Reclaiming streets for play

One of the projects that sparked this website and blog was the Playstreets project in Ahmedabad in India (see under 'Projects'). The concept of opening up more of the public spaces for children (and everyone else, really!) by temporarily closing streets to traffic is so simple, yet so effective.


Researching this concept a bit more, I recently came across a great initiative from England called Playing Out. They have a fun website and video clip that shows what the group is up to: The positive energy this clip radiates really is contagious. Doesn’t watching it just make you wonder where, when and how you could put this idea into action yourself?

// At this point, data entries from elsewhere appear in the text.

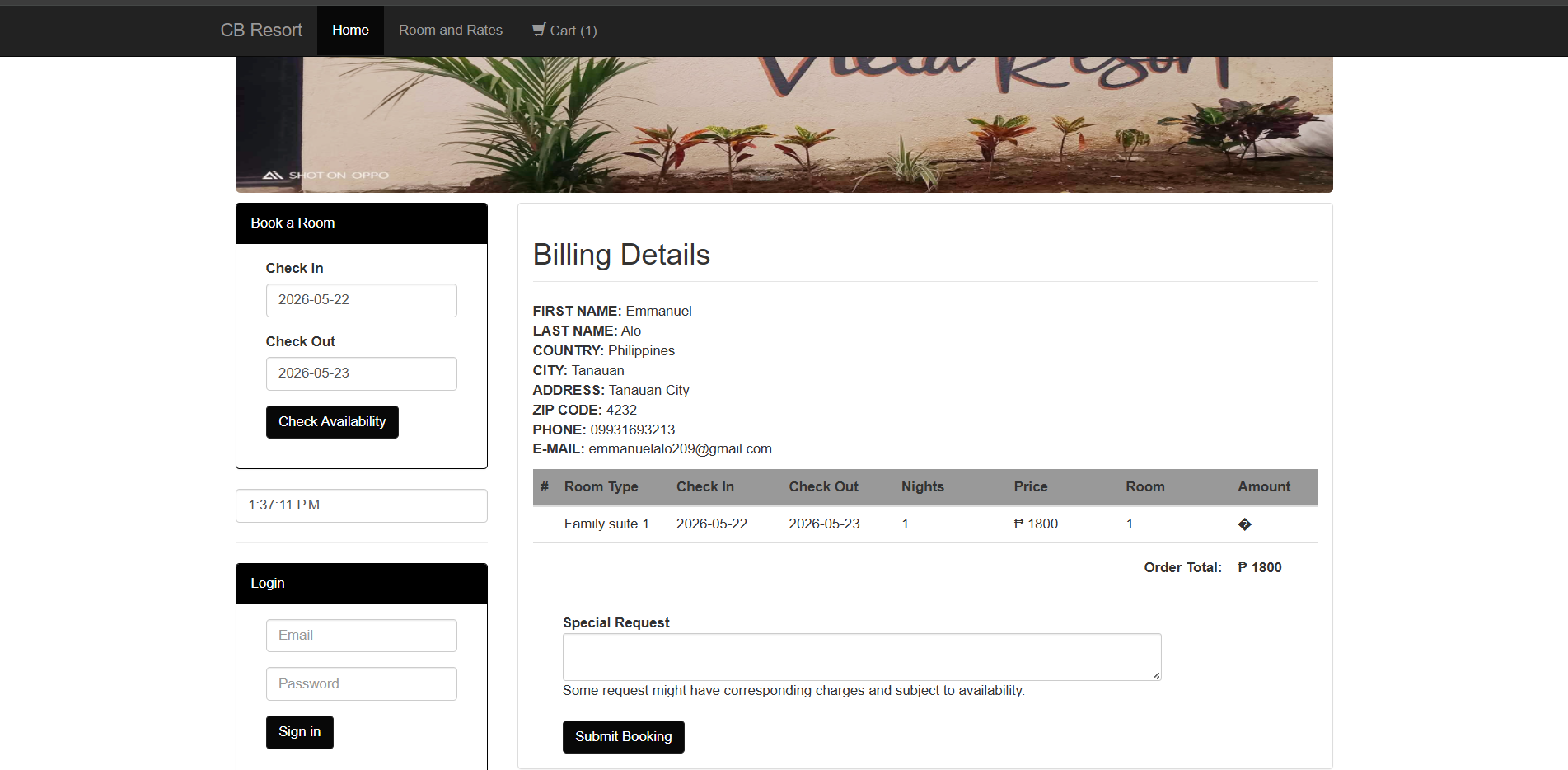Open the Cart (1) link
Screen dimensions: 1568x770
tap(564, 31)
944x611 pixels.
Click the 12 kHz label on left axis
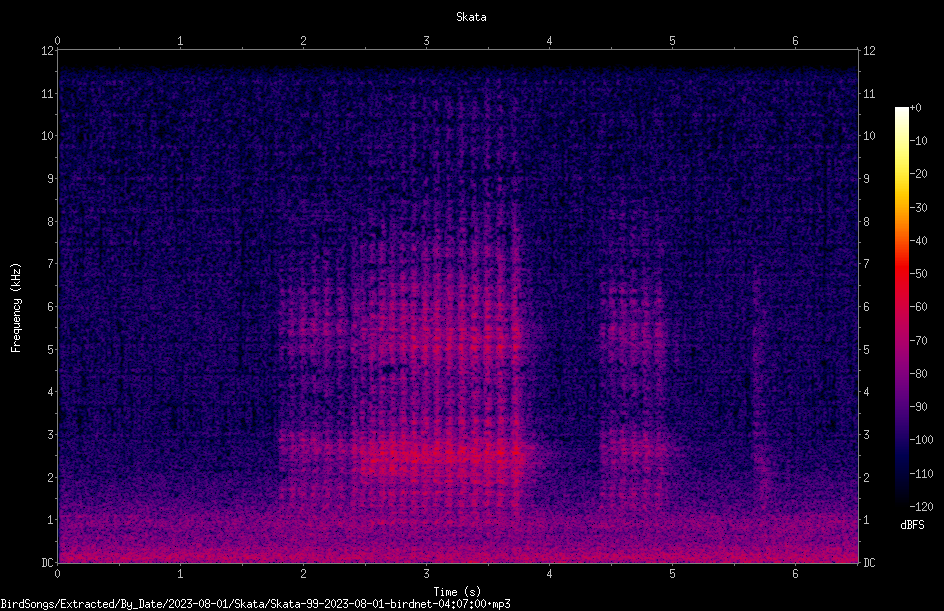pos(48,51)
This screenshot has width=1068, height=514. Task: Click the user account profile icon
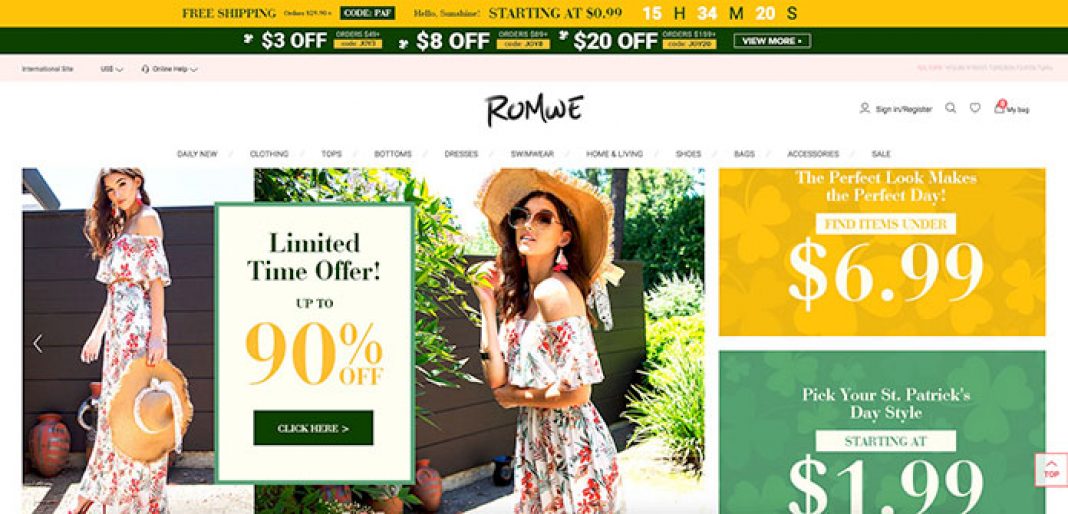pyautogui.click(x=864, y=108)
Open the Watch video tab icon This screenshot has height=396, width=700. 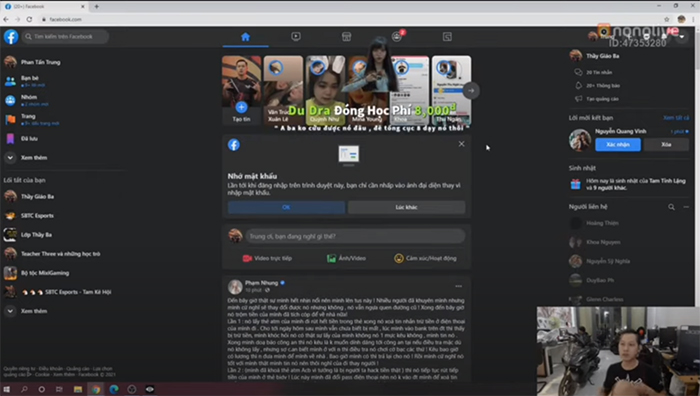pyautogui.click(x=296, y=37)

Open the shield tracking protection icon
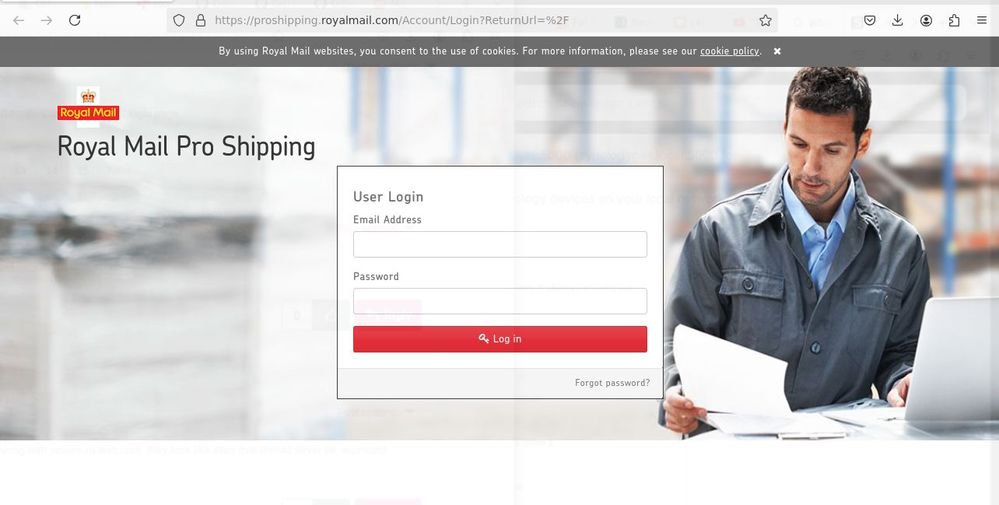(179, 20)
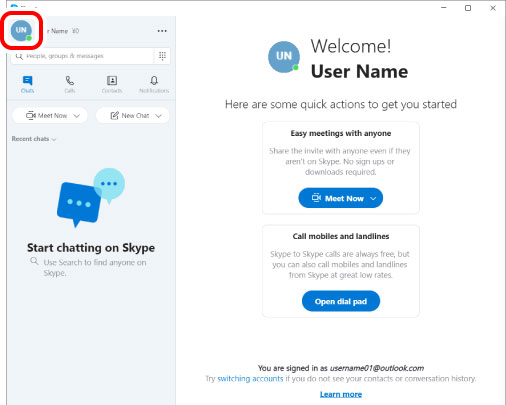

Similar initiatives abound in other places. In New York City, for example, Transportation Alternatives (an advocacy group for bicycling, walking, and public transit) helps neighbors to close streets for a day in order to have Playstreets (


In the Jackson Heights area of Queens, NYC, residents began in 2008 to organize regular car-free Sundays on 78th Street. These days were so popular that residents successfully lobbied to have the street closed down for an entire summer in 2010 – and were then later successful in getting the city’s transportation department to close the street for traffic altogether. This video ‘A Car-free Street grows in Queens’ tells the story and captures the positive energy that has been generated by the Playstreet:  A new non-profit organization, the Jackson Heights Green Alliance, has grown out of these efforts and is lobbying for further green public spaces in the neighborhood (  


Judging from these examples, I would say that Playstrees are an idea whose time has come! Urban spaces that are car-free allow children to play more independently and creatively, and they give all other  neighbors a chance to meet and socialize, too. It really is a way of reclaiming public space for the entire neighborhood.  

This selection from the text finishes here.